» Problem requirements: The answer must be the number of lines in the listing below that contain "Киев", and nothing else.

+-------+

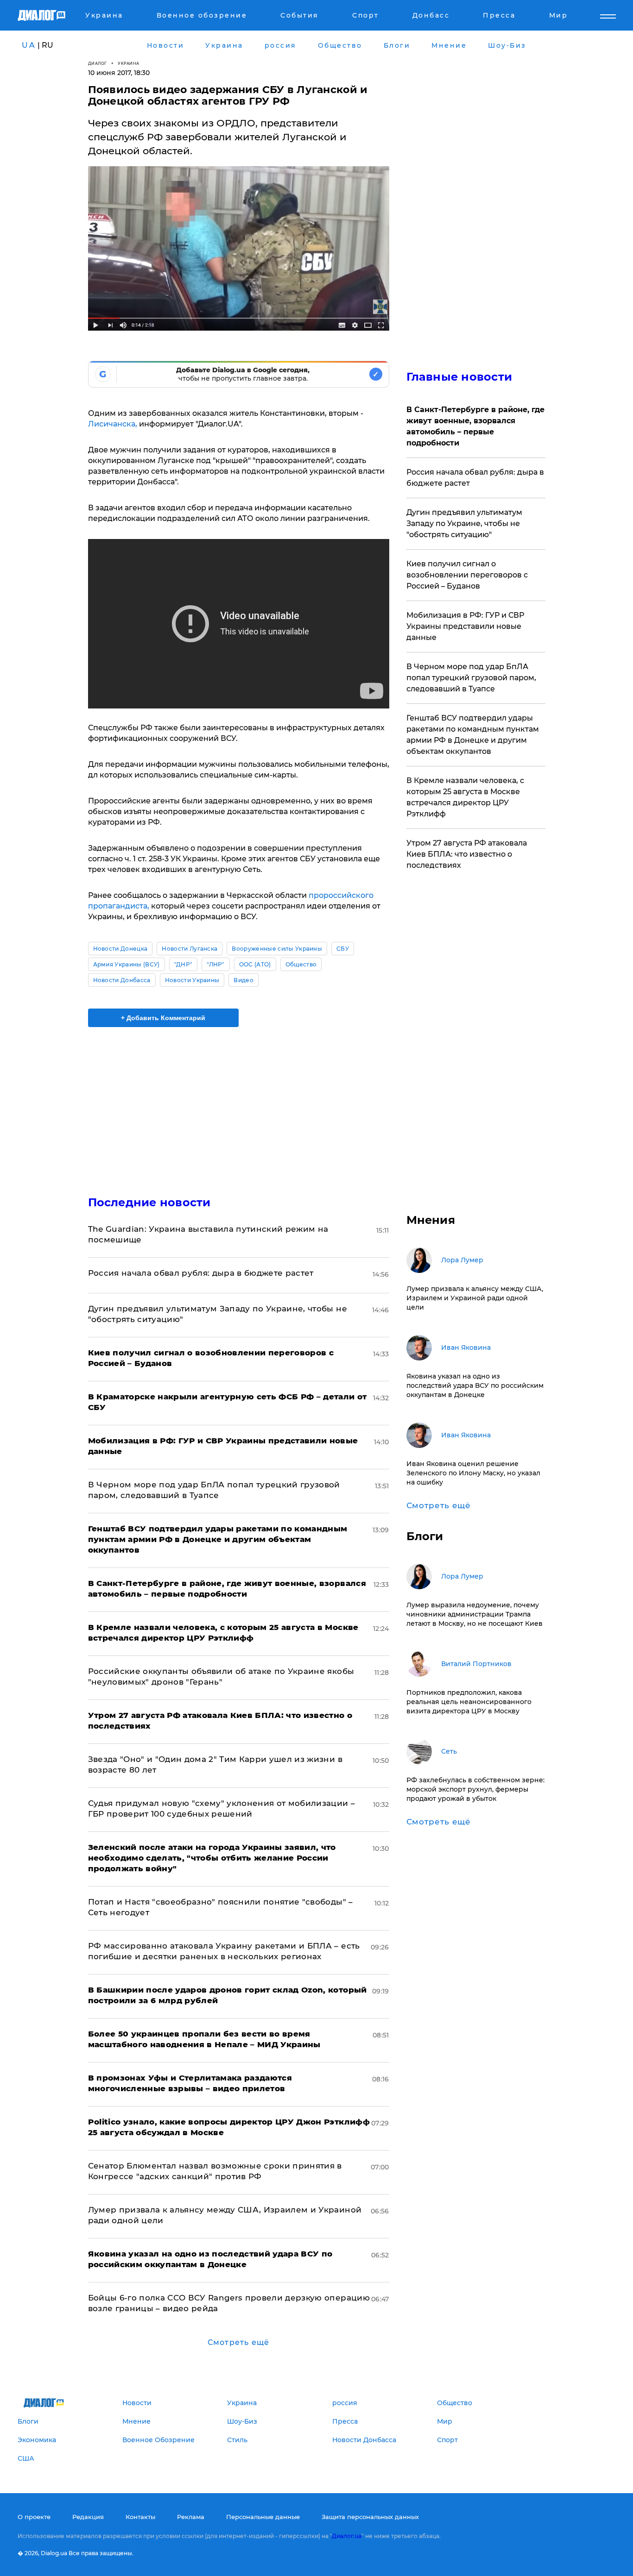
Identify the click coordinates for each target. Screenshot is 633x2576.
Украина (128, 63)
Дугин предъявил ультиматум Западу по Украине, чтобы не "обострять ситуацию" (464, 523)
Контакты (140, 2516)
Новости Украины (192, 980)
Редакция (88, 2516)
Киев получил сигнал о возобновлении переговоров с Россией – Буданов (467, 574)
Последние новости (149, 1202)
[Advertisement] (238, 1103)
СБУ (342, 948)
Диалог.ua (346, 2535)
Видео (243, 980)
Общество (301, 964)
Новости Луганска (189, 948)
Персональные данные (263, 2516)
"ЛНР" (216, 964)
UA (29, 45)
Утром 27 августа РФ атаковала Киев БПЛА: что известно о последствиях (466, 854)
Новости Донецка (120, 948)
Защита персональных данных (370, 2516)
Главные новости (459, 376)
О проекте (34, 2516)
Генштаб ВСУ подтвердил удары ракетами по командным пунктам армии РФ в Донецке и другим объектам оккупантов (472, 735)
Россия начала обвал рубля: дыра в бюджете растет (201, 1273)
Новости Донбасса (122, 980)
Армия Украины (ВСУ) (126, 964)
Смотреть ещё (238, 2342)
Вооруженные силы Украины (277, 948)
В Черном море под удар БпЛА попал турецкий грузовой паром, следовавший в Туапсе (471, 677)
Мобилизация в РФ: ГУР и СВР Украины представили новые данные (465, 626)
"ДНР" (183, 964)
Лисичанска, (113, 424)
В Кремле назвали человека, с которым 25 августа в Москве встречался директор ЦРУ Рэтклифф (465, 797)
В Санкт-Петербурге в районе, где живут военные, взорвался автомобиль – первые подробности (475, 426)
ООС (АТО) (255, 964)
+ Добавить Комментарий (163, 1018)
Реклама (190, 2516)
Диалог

+-------+

» Answer: 2